Don't be afraid of commitment, at least not to your skis or board. This year's ski season might not be over yet, not by a long shot (hello, spring powder) but the smart move is to start thinking ahead, especially when it comes to your wallet. "If you are buying a pass for next year, this is the right time to do it," says Russ Pecoraro, director of mountain communications for Vail Resorts. "You won't find a lower price than now."
Last year's Epic pass went up about $100 from the spring to ski season and there is always potential for a larger increase this year. With the initial deposit down, you'll get the same rides as last season, like all 10 of Vail-owned resorts (four in Colorado, three in Lake Tahoe, one in Utah, and two in the Midwest) along with five consecutive days in Niseko United, Japan. Pecoraro says Vail is always looking to add more value to the Epic pass – like access to a few European slopes – and that they are not done adding the perks just yet.

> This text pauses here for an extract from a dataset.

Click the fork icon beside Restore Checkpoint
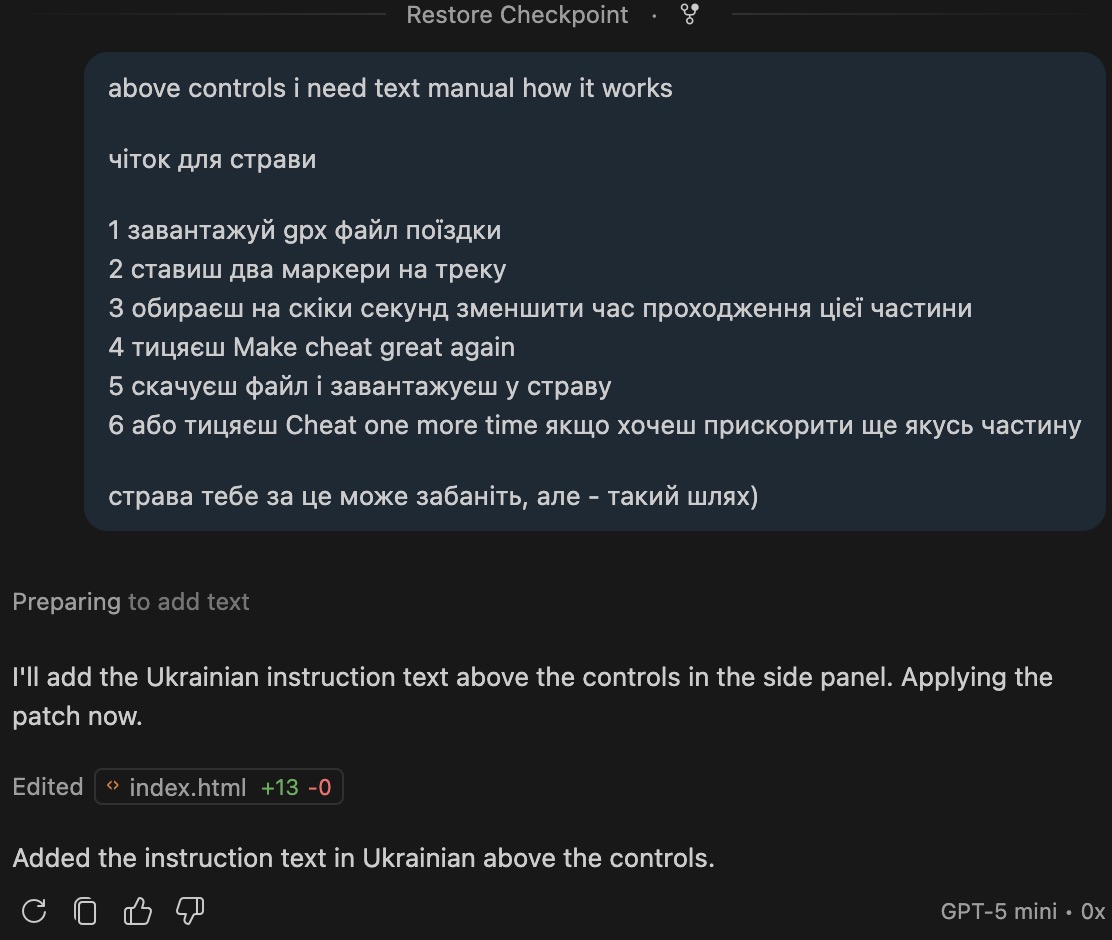 689,15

Other major passes include the Mountain Collective on sale for $359, which includes two days each at Alta/Snowbird, Aspen/Snowmass, Jackson Hole, Mammoth, Whistler Blackcomb, Alpine Meadows, and Squaw Valley. The Powder Alliance involves buying a pass to one of the 12 included resorts spread throughout the entire West, and getting three-day passes at each of the other 11 resorts. There's also the Rocky Mountain Super Pass on sale for $439 with unlimited days at Copper Mountain and Winter Park, six days at Steamboat, and three days at Crested Butte. Buy before April 15 (when the price rises $70) and you are guaranteed the lowest price and get 20 discounted Friends and Family tickets for Winter Park and Copper.
The bottom line: Plan ahead for next ski season. The savings you will have by committing to one of these ski passes is worth the bother. "It makes sense to really lock it in now if you are a core skier or rider," says Pecoraro. "Lock in your pass, lock in the price, and then you know you've got next year taken care of."